Ben/ Bein  This is what the Scots call a mountain, the most famous one being Ben Nevis, which you’ll pass when following the Great Glen Way, West Highland Way and Lochs and Bens cycling trip.

Shoulder  Literally the flank or lower sloping part of a hill or mountain, which often facilitates a pass.

Col/ Pass   A low point or easier point of access on a shoulder of a hill or mountain which may facilitate an opening for a path or road so that it is easier to travel between valleys.

Breche / Notch  A clear break in the rock strata in the mountains which often facilitates a pass for a footpath. A breche or notch is a type of col (see above).

Summit  The highest point on a mountain; besides the one summit, there can be several peaks on one mountain, often called ‘false summits’.

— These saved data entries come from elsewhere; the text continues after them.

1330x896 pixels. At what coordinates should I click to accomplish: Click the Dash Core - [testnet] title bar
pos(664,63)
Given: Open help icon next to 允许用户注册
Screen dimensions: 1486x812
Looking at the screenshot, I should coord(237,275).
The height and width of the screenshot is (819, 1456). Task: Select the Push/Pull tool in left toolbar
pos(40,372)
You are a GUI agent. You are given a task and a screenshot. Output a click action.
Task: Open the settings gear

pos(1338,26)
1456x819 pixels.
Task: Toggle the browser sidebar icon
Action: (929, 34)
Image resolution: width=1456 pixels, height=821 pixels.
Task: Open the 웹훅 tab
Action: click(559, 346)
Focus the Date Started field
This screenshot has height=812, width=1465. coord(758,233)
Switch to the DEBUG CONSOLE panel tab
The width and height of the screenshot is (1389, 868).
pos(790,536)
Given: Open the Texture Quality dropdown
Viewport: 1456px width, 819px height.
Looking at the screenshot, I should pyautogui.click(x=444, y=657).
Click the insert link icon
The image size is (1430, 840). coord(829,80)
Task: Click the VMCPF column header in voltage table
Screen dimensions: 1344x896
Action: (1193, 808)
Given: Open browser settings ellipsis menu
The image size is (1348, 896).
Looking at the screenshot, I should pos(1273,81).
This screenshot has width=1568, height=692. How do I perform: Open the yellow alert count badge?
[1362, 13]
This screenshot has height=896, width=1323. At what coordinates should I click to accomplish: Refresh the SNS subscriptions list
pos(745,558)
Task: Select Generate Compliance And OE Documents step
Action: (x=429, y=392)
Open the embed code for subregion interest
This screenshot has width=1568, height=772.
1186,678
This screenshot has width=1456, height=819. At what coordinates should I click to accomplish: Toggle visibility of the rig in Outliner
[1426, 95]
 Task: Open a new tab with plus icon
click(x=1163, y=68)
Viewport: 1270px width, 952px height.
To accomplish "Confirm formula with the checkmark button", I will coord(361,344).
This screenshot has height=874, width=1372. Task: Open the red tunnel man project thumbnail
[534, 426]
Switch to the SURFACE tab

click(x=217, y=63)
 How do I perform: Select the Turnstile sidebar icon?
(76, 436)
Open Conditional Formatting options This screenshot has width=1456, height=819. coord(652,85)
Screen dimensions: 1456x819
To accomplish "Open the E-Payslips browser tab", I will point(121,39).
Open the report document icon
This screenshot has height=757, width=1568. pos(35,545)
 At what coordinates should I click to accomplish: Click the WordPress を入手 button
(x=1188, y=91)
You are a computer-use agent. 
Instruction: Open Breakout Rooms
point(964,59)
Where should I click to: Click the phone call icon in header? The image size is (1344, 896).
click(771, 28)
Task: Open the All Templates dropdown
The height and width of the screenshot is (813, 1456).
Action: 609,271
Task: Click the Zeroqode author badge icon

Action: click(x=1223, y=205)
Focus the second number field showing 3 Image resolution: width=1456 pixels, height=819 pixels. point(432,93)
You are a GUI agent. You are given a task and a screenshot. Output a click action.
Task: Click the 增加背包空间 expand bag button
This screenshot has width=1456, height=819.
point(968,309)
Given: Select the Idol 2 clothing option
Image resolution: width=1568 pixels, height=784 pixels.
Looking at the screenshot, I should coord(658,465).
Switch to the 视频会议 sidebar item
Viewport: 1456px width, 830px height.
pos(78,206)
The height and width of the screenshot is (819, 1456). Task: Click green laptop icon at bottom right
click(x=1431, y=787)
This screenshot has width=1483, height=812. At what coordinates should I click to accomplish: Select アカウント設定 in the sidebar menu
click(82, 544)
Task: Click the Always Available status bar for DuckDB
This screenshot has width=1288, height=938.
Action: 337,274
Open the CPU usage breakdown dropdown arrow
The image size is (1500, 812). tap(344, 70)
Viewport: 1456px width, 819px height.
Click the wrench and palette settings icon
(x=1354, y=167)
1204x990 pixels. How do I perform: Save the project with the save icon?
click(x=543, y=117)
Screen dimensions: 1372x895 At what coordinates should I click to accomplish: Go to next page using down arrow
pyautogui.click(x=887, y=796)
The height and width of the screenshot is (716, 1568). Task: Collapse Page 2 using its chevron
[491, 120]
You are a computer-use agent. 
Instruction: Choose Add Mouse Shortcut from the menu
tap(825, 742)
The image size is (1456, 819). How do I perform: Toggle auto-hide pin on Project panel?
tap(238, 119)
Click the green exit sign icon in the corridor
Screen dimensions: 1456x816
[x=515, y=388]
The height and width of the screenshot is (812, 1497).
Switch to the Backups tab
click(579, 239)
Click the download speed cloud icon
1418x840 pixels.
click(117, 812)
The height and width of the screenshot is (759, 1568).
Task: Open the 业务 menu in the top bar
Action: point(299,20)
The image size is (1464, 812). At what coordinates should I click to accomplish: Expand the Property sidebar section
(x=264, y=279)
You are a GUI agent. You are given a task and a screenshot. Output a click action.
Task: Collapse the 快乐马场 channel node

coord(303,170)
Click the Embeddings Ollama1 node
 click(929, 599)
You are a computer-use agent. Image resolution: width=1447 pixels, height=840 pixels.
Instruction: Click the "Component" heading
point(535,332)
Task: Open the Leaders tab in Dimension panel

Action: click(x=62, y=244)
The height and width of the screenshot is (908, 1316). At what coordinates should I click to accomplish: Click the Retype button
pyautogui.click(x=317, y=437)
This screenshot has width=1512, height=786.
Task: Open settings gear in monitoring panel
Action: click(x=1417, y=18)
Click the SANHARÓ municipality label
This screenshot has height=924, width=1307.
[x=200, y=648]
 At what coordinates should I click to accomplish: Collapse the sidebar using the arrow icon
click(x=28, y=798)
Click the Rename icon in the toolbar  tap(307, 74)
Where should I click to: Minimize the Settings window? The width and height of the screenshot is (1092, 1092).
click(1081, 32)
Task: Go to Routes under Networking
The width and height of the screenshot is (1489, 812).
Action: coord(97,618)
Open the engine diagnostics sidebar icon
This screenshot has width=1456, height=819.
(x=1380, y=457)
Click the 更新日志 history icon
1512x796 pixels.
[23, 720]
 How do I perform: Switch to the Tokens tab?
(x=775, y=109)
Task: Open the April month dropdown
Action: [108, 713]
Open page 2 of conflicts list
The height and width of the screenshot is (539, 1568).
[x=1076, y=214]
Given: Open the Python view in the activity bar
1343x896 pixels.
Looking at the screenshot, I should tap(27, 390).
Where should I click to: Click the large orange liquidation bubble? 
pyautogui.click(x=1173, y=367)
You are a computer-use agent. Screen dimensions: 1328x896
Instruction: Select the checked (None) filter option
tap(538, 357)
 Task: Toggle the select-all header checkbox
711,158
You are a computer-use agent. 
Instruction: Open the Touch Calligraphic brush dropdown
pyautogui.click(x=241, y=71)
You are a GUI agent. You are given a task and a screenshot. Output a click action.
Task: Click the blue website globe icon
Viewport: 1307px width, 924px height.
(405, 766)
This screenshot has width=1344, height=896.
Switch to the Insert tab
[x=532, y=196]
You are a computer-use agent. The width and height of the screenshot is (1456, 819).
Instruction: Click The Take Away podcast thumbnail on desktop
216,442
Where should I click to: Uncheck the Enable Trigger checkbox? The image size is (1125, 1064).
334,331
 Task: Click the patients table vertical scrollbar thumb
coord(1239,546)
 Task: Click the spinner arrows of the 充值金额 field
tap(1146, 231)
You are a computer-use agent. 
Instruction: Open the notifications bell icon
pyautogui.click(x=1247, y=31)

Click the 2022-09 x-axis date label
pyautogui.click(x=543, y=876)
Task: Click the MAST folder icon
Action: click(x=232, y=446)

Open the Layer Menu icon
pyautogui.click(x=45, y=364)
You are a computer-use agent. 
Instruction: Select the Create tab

hiking terms - what is a cairn - sherpa expeditions

Hiking Terms for Signage

Trig point  A triangulation pillar used for surveying. Trig points are usually about 5 foot (150cm) high and made of concrete. Normally you can find these on top of hills and ridges.

Cairn  Used for marking the trail, this is a pile of stones that is especially easier to see in bad weather circumstances.

Blaze  An indication made with paint on a tree or part of a rock, again to show directions on the trail.

Fingerposts  Wooden posts on hills or in fields, which have the waymark on them often via one to four ‘fingers’.

GR/ PR  These red-white and yellow-white signs and paint blazes splatter the trails of the grande randonnée routes in France, Spain and Italy. 

Wanderweg/ Bergweg Yellow and red-white waymarked trails in Switzerland and Austria. Wanderwegs are usually the lower and easier trails, while a bergweg tends to be used for a mountain path.


hiking terms - what is scramble - sherpa walking holidays

Hiking Terms for Underfoot

Bog  A bog usually involves saturated peaty, mossy walking conditions.

Scramble  An easy rock climb where hand and footholds are large and a rope is normally not required.

Moor A tract of open uncultivated upland, typically covered with heather, sedge grass and moss.

Scree These are small loose stones that usually cover a slope and can make the walk up a bit harder.

Tarmac If you are American you will know this as asphalt and an Australian may be more familiar to the term sealed road... it covers the ‘better’ roads & paths.

Limestone pavement  A strata of limestone on the surface, usually eroded and partially dissolved into blocks and cracks called ‘Clints and Grykes’.

Ridge and furrow  This is a medieval farming method of piling up ridges and creating ditches in between. You will see such forms in the pastures of the British countryside.

Sinkhole  A hole in the limestone that is created by water solution, some go to great depths into extensive cave systems.

Right to Roam In England and Wales a ‘right to roam’ area is where you can walk freely, such a way may be covered by a signage to indicate your rights. It is a different right to that associated with a footpath that crosses private land.

Bridleway A permissible route to be used by travellers on foot, horse or bicycle, but not motorised vehicles. Keeping this in mind, you may spot the occasional trail biker or green-laner.

Stinging nettles  These are mostly found around footpaths and stiles; they will inflict a mild sting if they are brushed against – don’t worry they are nothing like Poison Ivy! (In Latin agonious extremis or - because it ‘urts - urtica).